I never know how to answer these queries. I have no idea if she’s good or bad – with nothing to compare to it is difficult to know if she is the possessed child of Satan or just a normal baby. And as for the sleeping question, is there a baby anywhere that has ever managed an unbroken 8 hours of sleep without tranquillisers in the whole history of EVER?

And then there’s the few people who feel it is their right to pass judgement on your parenting decisions.
As an emotional, tired, achy new mother who already feels like she is the worst parent ever invented, the last thing you want to hear from some busy body is that they think you have made a ‘bad’ parenting decision. My advice? Don’t stew on it, move on. Or tell them to walk a mile in your shoes before trying to judge them.

Don’t lose any sleep over these things, you’ve lost enough already.

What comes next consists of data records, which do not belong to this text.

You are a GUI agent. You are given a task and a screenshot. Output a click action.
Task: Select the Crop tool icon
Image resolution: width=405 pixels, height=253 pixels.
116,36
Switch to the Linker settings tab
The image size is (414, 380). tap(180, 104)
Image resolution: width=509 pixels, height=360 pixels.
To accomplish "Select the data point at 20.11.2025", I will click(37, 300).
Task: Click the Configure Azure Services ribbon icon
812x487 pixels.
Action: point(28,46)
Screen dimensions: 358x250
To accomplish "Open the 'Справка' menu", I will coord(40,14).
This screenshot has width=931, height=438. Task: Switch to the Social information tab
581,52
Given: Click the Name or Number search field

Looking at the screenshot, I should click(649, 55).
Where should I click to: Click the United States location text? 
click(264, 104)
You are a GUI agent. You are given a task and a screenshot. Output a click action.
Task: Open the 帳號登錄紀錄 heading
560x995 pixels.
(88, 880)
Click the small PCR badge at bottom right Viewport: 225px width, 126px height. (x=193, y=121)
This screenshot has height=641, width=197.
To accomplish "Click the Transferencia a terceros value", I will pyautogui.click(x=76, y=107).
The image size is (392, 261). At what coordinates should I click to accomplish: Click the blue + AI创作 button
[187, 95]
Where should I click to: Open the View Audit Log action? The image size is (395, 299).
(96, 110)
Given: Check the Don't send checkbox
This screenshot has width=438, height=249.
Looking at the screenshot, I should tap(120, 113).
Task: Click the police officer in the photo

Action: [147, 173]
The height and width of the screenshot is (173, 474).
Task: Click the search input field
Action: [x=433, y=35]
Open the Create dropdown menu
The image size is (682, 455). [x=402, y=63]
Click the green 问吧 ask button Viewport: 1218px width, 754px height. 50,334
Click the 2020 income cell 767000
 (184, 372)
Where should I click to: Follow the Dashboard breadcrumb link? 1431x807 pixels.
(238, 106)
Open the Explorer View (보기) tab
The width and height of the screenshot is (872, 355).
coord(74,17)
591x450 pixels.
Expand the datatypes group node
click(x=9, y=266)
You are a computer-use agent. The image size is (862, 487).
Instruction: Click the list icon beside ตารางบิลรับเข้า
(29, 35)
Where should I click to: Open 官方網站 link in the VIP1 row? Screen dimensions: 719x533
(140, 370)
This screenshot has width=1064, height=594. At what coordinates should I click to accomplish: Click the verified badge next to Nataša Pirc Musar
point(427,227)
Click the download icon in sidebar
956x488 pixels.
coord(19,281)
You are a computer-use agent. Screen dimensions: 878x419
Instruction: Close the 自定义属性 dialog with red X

Babies are funny creatures, they are temperamental little people but I guess it’s a scary time for them too. Suddenly they have give from this lovely floaty cocoon into a loud, dazzly World where faces stare directly into theirs from people who have no concept of the need for personal space, every time they wake up from a nap someone has moved them and they don’t know where they are, and they can’t tell anyone what’s on their mind because they don’t know how to!

I love being a Mum, it’s indescribably brilliant. I admit, there have been a couple of moments where I thought I had made a dreadful mistake, but they very quickly passed and for every setback I have learned to keep trying.

When you figure something out about your baby it’s better than receiving an A* in GCSE maths. You feel so PROUD. Probably nobody cares that you managed to bath her and she didn’t cry, or that you breastfed in public for the first time and nobody threw you out of the cafe – but you care and your baby appreciates that you did it, even if they can’t tell you properly.

It’s all a big, long journey and it’s mostly really good fun – mostly.

“We’ll get there”, I keep saying….I’m not really sure where ‘There’ is but it’s certainly going to be interesting finding out and as I do I will try to share it with you, if you are even interested.

I hope to see you again soon, thanks for reading. Must dash, I’ve got a nappy to tend to.